The Codex Sinaiticus website is currently being completely renewed with the support of a multi-year project grant from the German Research Foundation (DFG). The project aims to deliver a full re-implementation of the website, using modern web technologies such as React, the Apache solr search engine, and the International Image Interoperability Framework (IIIIF), in order to substantially improve the usability and interoperability of the website.
The new website will have intuitive, contemporary design and an accessible interface. Search and retrieval functionalities will be significantly enhanced to enable users to undertake more powerful searches and to retrieve relevant content more efficiently. The new site will be fully usable on mobile devices, such as tablets and smartphones.

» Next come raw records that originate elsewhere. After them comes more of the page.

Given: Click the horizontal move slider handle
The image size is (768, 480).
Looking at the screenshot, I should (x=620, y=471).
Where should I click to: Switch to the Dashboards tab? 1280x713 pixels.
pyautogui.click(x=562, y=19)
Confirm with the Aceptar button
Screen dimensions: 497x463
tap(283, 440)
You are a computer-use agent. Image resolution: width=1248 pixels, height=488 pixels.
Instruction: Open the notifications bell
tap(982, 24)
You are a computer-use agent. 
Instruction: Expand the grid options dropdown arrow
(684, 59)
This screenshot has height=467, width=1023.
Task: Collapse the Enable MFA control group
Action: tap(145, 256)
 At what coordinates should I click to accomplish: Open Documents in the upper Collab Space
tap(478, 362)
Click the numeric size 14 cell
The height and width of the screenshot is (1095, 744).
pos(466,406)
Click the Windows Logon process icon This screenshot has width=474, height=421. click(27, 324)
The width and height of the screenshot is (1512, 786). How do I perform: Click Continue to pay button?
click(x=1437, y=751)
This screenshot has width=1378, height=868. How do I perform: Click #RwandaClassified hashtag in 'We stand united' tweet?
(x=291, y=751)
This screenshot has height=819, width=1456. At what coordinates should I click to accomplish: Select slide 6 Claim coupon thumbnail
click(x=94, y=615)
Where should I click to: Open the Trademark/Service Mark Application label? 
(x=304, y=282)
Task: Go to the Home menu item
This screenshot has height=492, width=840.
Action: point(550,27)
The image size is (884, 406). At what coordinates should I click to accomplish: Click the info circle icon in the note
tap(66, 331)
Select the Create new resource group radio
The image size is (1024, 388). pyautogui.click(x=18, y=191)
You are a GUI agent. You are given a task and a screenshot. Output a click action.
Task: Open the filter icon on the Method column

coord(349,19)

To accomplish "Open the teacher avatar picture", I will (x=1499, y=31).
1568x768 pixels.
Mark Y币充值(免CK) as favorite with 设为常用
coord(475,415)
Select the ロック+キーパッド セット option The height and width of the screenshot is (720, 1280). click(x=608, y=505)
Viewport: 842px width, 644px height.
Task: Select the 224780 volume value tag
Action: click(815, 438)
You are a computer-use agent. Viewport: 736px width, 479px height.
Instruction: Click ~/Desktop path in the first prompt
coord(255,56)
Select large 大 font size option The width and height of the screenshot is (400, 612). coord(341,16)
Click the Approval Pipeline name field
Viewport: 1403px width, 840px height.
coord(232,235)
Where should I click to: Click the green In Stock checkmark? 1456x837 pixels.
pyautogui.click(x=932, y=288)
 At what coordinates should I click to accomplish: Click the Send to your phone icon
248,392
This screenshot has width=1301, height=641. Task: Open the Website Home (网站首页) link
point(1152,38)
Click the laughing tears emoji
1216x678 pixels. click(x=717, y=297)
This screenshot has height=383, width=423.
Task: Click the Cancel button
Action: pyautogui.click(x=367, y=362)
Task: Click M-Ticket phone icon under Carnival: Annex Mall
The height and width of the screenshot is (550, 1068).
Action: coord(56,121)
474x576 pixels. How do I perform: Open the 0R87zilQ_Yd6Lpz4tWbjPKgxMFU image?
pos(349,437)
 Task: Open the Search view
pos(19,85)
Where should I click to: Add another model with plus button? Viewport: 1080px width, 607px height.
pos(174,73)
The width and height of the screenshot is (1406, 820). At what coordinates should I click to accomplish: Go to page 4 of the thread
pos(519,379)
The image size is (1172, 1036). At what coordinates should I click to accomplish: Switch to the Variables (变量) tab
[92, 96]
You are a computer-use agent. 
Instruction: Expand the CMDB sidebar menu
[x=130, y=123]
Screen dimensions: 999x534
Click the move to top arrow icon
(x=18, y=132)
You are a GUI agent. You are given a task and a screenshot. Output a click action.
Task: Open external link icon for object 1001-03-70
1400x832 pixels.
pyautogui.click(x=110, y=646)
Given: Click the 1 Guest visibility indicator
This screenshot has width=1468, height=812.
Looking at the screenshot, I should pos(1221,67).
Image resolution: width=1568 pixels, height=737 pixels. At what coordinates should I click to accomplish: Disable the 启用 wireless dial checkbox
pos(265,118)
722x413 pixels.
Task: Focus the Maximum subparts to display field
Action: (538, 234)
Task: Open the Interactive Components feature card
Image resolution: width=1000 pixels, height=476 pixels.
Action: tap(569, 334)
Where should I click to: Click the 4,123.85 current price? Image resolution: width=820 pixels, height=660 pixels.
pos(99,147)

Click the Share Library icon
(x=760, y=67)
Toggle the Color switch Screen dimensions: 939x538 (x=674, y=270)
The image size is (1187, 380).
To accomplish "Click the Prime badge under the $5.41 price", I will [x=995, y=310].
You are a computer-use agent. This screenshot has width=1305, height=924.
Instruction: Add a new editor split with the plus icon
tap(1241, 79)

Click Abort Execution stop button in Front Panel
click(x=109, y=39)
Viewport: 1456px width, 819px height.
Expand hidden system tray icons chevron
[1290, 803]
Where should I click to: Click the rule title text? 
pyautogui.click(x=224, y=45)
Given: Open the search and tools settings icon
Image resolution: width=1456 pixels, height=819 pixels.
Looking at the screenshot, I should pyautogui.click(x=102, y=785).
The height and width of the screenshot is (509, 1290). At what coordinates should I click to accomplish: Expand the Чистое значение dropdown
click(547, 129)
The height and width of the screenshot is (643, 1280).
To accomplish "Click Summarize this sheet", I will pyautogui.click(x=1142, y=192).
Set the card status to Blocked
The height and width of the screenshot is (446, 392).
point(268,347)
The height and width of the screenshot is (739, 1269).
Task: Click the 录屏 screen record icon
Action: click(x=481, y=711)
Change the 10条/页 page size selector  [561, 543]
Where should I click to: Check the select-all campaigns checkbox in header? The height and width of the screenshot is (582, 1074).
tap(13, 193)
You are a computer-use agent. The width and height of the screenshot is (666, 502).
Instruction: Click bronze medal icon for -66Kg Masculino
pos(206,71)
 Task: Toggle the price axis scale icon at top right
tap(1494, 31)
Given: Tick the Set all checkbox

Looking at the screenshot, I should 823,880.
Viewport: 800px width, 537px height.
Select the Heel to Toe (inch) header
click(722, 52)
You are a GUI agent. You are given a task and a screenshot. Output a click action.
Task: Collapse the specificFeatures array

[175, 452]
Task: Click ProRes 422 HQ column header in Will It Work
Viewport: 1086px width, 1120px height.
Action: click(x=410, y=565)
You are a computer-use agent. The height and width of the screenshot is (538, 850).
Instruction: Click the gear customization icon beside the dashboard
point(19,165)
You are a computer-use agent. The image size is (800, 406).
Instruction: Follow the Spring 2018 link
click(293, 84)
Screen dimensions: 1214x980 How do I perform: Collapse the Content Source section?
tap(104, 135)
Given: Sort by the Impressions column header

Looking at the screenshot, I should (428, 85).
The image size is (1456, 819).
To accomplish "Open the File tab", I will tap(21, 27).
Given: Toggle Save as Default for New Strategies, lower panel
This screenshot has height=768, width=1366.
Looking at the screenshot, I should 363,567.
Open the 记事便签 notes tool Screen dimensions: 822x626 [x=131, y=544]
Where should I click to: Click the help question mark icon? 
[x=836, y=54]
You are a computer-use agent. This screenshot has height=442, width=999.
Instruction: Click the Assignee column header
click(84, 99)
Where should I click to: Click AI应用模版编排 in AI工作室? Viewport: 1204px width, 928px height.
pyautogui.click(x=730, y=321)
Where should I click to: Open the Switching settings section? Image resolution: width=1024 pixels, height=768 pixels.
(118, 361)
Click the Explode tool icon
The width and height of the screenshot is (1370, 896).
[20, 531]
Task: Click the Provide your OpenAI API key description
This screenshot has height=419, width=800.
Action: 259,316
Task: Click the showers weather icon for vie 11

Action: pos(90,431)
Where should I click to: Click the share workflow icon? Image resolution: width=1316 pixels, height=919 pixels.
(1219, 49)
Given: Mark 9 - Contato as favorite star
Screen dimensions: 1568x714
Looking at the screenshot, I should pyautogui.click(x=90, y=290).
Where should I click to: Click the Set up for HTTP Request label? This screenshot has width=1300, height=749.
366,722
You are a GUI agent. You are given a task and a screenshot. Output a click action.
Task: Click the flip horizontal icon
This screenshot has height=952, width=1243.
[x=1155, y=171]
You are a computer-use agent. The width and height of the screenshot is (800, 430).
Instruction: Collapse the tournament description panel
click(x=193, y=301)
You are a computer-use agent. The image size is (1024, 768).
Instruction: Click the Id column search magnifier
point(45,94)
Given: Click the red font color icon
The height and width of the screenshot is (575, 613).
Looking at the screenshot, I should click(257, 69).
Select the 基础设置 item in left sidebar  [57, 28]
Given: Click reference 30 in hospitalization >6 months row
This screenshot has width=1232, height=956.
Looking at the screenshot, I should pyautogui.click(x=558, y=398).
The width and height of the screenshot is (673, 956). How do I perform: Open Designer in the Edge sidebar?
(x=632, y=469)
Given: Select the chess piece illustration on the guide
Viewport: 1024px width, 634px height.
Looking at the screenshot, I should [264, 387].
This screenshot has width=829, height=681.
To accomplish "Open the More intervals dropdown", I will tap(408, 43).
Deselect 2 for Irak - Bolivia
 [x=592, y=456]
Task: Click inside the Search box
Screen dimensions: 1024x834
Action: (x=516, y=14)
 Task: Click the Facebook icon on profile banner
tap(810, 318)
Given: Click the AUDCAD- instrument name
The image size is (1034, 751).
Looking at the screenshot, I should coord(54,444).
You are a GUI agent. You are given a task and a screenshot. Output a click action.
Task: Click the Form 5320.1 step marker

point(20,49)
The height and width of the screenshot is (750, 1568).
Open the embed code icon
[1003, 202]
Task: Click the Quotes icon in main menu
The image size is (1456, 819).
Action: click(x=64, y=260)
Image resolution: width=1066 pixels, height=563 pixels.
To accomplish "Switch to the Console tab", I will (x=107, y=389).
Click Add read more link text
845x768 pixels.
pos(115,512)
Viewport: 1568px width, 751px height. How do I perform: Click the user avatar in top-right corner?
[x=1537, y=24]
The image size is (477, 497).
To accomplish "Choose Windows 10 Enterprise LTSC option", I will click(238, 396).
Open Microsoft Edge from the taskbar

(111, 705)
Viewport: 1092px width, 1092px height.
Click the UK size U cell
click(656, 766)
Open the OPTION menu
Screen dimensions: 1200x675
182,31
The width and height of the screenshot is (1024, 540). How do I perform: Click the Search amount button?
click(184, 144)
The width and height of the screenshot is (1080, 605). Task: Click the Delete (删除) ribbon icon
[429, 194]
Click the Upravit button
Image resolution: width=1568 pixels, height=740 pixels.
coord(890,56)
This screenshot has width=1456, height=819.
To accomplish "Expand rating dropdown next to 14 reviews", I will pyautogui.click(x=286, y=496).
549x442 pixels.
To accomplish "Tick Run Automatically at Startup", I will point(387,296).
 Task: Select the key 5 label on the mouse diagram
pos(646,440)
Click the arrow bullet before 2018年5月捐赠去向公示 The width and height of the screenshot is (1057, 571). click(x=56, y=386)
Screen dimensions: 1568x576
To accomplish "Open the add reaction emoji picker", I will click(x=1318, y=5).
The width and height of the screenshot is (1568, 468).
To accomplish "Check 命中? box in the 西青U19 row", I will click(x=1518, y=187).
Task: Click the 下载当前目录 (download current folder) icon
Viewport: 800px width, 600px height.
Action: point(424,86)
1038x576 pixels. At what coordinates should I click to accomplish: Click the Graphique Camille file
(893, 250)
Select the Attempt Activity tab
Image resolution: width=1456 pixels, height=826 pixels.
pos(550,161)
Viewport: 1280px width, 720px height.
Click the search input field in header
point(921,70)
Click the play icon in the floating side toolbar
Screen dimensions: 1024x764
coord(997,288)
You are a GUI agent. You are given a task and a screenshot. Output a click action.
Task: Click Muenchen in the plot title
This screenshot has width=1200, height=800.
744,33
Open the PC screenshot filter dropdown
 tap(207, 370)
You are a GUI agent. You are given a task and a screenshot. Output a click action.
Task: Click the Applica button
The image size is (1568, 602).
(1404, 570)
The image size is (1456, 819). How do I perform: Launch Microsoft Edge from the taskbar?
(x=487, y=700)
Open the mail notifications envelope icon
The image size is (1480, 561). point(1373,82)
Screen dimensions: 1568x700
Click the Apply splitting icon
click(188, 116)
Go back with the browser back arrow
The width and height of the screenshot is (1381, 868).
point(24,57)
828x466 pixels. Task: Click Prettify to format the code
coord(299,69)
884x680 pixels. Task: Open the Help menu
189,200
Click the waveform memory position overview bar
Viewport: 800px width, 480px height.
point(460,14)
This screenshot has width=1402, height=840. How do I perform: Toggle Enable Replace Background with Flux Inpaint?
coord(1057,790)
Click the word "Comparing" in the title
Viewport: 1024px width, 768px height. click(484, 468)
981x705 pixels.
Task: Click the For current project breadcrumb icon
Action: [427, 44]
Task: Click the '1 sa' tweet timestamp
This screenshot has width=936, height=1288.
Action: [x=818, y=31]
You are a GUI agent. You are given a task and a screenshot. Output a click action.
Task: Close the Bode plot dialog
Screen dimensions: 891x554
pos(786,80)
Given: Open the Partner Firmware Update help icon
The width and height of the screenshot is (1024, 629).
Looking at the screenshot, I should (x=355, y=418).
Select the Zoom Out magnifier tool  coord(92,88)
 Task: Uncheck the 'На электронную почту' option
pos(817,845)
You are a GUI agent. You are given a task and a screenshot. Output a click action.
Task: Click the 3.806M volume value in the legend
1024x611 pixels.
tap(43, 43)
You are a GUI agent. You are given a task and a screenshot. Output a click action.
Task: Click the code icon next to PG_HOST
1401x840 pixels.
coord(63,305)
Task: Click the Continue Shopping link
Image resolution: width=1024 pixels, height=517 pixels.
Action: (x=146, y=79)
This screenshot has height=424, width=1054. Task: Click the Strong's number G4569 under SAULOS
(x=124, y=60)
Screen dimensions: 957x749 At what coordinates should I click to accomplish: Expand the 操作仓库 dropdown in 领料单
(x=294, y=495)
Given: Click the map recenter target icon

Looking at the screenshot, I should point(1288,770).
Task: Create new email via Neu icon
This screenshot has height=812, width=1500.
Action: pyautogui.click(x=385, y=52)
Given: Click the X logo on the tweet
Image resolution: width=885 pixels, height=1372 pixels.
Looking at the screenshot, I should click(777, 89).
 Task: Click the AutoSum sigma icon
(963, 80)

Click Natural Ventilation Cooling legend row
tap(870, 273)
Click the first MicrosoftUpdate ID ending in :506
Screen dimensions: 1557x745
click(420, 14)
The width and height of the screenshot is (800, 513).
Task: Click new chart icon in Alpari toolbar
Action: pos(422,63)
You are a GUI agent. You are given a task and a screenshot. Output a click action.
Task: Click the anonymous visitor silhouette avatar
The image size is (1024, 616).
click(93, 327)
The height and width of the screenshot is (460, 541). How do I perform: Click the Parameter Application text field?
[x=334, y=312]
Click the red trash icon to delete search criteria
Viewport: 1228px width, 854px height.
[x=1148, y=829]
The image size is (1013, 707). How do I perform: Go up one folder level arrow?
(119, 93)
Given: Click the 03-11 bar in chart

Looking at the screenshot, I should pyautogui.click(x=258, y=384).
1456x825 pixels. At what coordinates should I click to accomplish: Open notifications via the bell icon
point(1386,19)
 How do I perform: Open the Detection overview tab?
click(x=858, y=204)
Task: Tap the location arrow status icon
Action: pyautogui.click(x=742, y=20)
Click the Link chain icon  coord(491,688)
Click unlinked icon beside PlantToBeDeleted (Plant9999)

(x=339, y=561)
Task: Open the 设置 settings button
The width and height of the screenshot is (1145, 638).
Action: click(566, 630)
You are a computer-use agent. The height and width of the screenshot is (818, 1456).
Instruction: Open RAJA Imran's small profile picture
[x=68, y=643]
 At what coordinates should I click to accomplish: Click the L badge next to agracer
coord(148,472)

In accordance with current developments in digital humanities, which aim to promote the linking and interoperability of content, the data presented in the new Codex Sinaiticus website will be reusable and embeddable in other contexts. Images will be made available using IIIF and transcriptions will be modelled according to the Web Annotation Data Model (WADM). Interfaces for direct data retrieval will also be offered.
Based at Leipzig University Library, the project team is working closely with members of the Codex Sinaiticus Partnership at the British Library and St Catherine's Monastery, Sinai. A scholarly advisory group of international experts is assisting the project to ensure requirements for specific target groups are addressed. Further information on the progress of the project will be provided here.